I am in the process of implementing a new workflow system, and I am considering using Temporal to manage the provisioning of both the workers and the infrastructure they run on. However, I have been advised against it, and I would like to ask the community for their thoughts on this matter.

My initial thoughts were that since Temporal is designed to handle workflows, it would be a good fit for managing the provisioning of workers and the infrastructure they run on. I was considering using workflows and activities to drive tools like Terraform, Waypoint and other infrastructure provisioning tools.

However, I have been advised against using Temporal in this way for a few reasons. Mainly that it is generally not recommended to use the same system to manage itself.

I would like to know the community’s thoughts on this. Have you used Temporal to manage the provisioning of workers and infrastructure? What has been your experience? Do you have any advice or best practices to share?

I want to clarify my thought process a bit more. I have already created manager workflows to handle the creation of workflows through signals sent by our CLI or API. My idea is that, since Temporal allows us to code workflows as if failure doesn’t exist, even starting a workflow or a worker should be an activity. Starting these processes manually can introduce potential failure points, race conditions, and duplication. Instead, using Temporal’s activities to manage the provisioning of workers and infrastructure could provide a more seamless and reliable solution.

This approach makes a lot of sense. Using Temporal for infra provisioning is a very common use case. Companies like Datadog and Hashicorp rely on it.

1 Like

Thank you for your guidance.

Does it makes sense to add a future to the selector from within the receive callback function?
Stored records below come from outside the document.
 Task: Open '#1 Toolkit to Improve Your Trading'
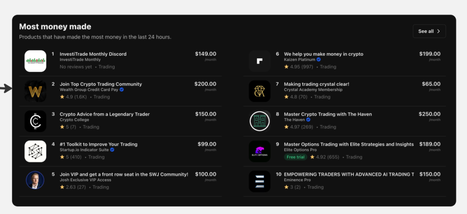98,144
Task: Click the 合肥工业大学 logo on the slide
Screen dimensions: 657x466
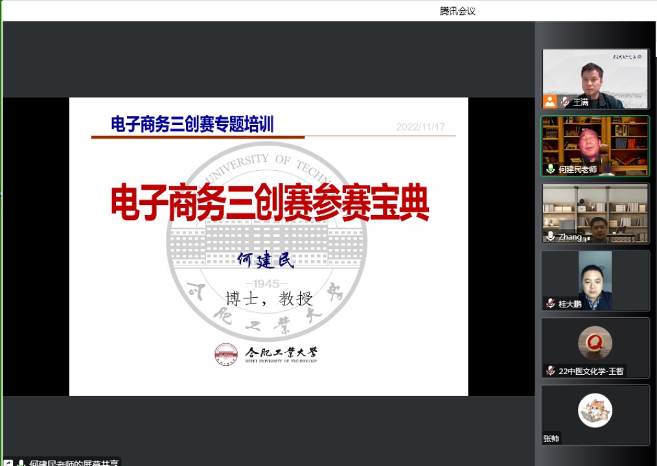Action: point(267,354)
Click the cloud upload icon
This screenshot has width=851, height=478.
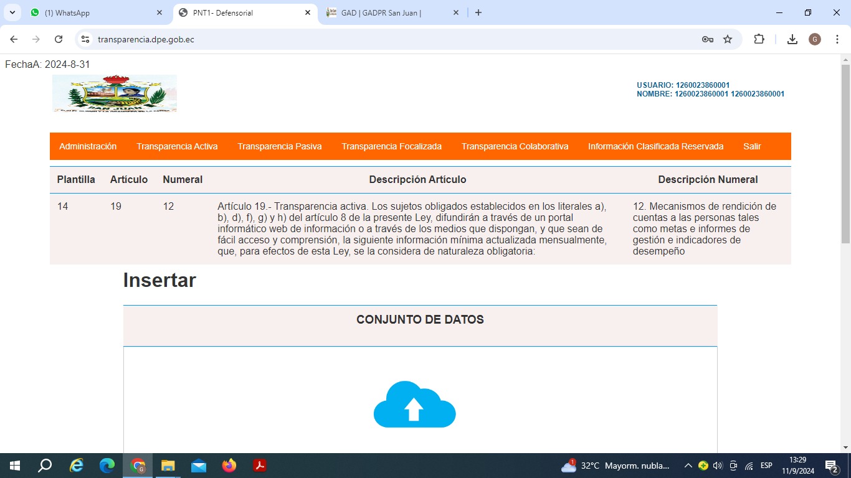tap(414, 405)
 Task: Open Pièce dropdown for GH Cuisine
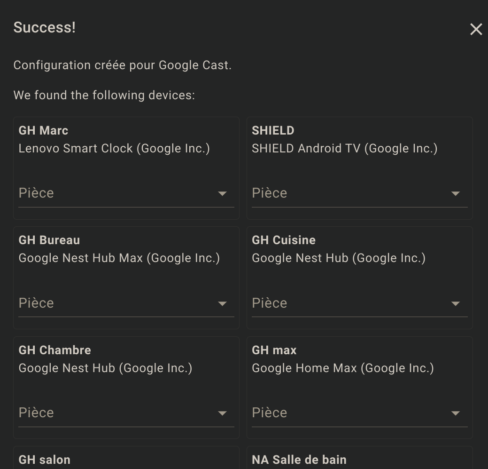point(359,303)
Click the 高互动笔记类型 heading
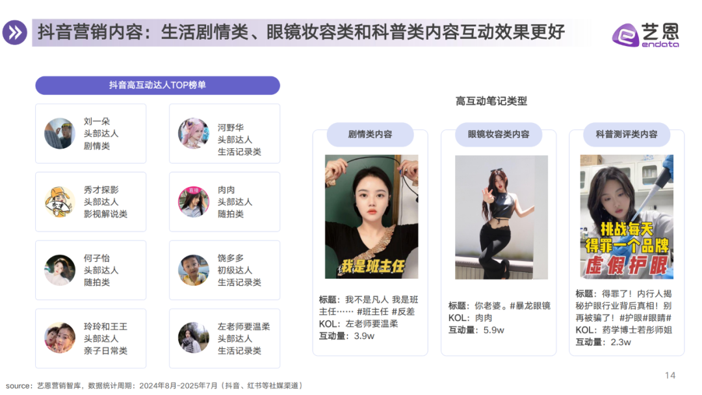Image resolution: width=702 pixels, height=395 pixels. click(491, 101)
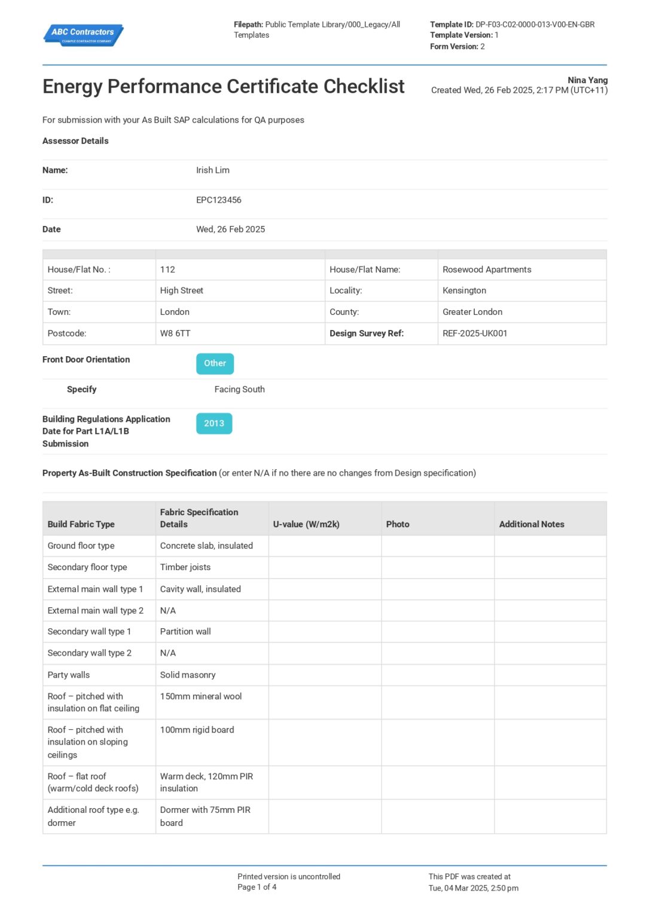
Task: Click the U-value cell for Ground floor type
Action: coord(325,546)
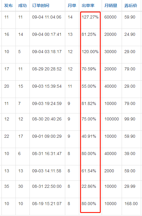
Task: Select the 61.54% rate cell
Action: point(89,171)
I had assumed that not doing so would block the callback, but I’m not sure if it is an anti-pattern.

Is there an issue with accessing the campaign variable from within the future function?

	workflow.Go(ctx, func(ctx workflow.Context) {
		for {
			selector := workflow.NewSelector(ctx)
			selector.AddReceive(
				workflow.GetSignalChannel(ctx, CampaignCreateSignal),
				func(c workflow.ReceiveChannel, _ bool) {
					var campaign Campaign
					c.Receive(ctx, &campaign)
					log := workflow.GetLogger(ctx)

					var childID string
					if err = workflow.SideEffect(ctx, func(ctx workflow.Context) interface{} {
						return fmt.Sprintf("campaign:%v", uuid.New().String())
					}).Get(&childID); err != nil {
						return
					}

					future := workflow.ExecuteChildWorkflow(
						workflow.WithChildOptions(ctx, workflow.ChildWorkflowOptions{
							WorkflowID: childID,
							TaskQueue:  CampaignTaskQueue,
						}),
						CampaignWorkflow,
						campaign,
					)
					log.Info("Creating campaign workflow", campaign.Name)
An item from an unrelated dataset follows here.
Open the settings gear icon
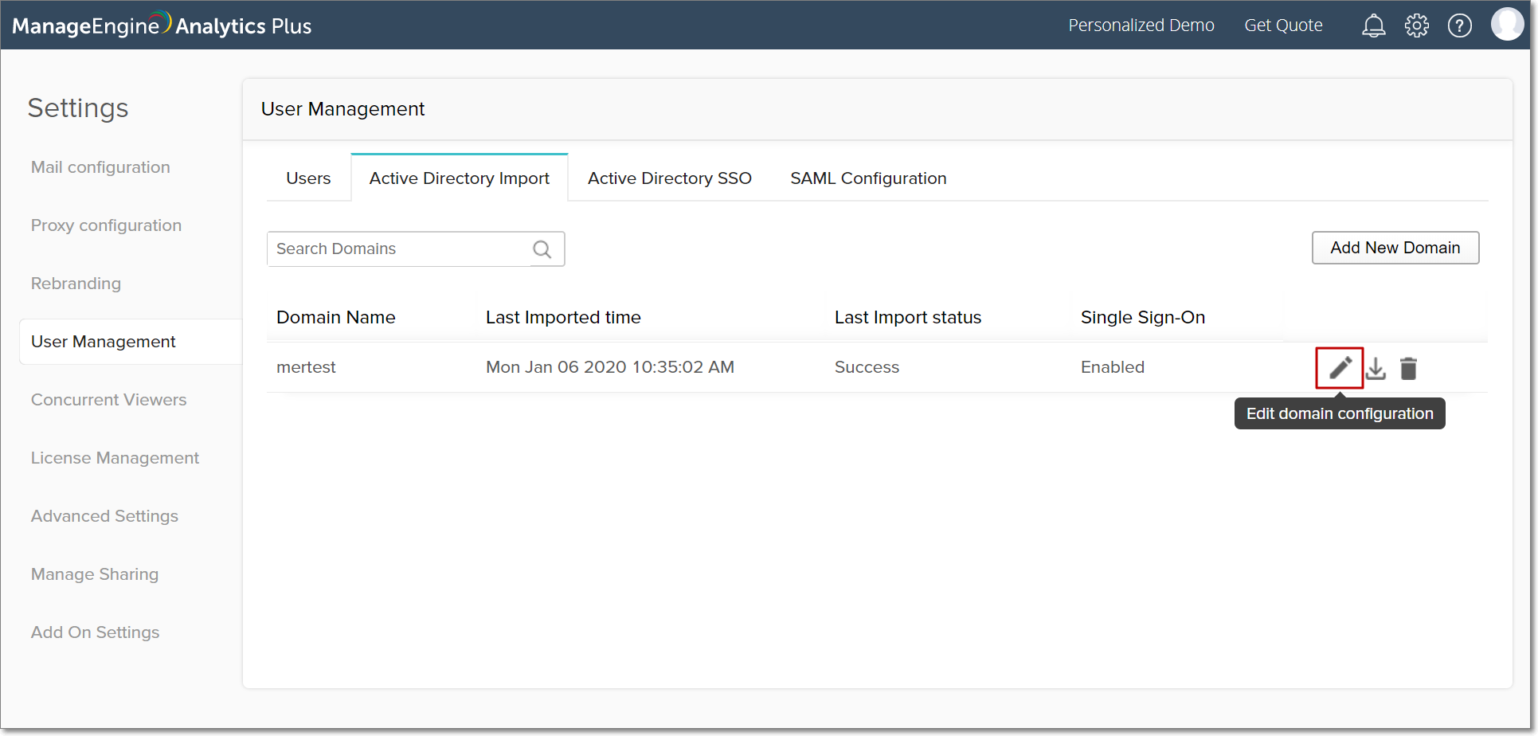Image resolution: width=1538 pixels, height=736 pixels. point(1416,25)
					selector.AddFuture(future, func(f workflow.Future) {
						name := campaign.Name
						log := workflow.GetLogger(ctx)
						log.Info("Getting campaign workflow", name)
						err := f.Get(ctx, nil)
						if err != nil {
							log.Error("Campaign creation failed", name, "Error", err)
							return
						}
					})
				})
			selector.Select(ctx)
		}
	})

Check out the Await Signals sample for a simpler pattern.

I am not sure if you are talking about workflows to handle(create, maintain, update) the temporal infrastructure by an temporal workflow itself?
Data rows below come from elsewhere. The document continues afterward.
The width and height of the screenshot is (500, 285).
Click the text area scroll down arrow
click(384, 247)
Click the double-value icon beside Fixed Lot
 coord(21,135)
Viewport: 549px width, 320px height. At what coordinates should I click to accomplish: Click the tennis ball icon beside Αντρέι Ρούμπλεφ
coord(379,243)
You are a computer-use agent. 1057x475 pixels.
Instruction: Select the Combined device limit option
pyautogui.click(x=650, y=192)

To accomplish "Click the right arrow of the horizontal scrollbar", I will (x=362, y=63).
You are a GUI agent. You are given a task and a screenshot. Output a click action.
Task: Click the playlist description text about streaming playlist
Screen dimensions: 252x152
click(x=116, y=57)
I was also thinking about such a setup, but came to the conclusion that I will build up two instances of temporal for “deadlock”-reasons in case of failures during a rollout of a change.

1 a small temporal instance that only runs the management of the infrastructure and workers for the second instance
2 a bigger temporal cluster that runs my actual workload(managing infrastructure for other it systems) and managing the infrastructure and workers of the first temporal instance.

So updating/changing in our overall temporal-setup would start on the first instance, managed by the second. And if this update is complete the workflows that run on the first instance will roll out the change to the second instance.

Btw: The mentioned workers for instance 2 that are managed by instance 1 are only the workers that are used/needed for the managing of instance 1(so the reverse). Every additional worker that is needed to manage foreign infrastructure are managed by instance 2 or in some cases manually.

Now I again feel like being a character in inception, the movie. Or like Baron MĂĽnchhausen in the swamp scene.

Every thought on this is very appreciated.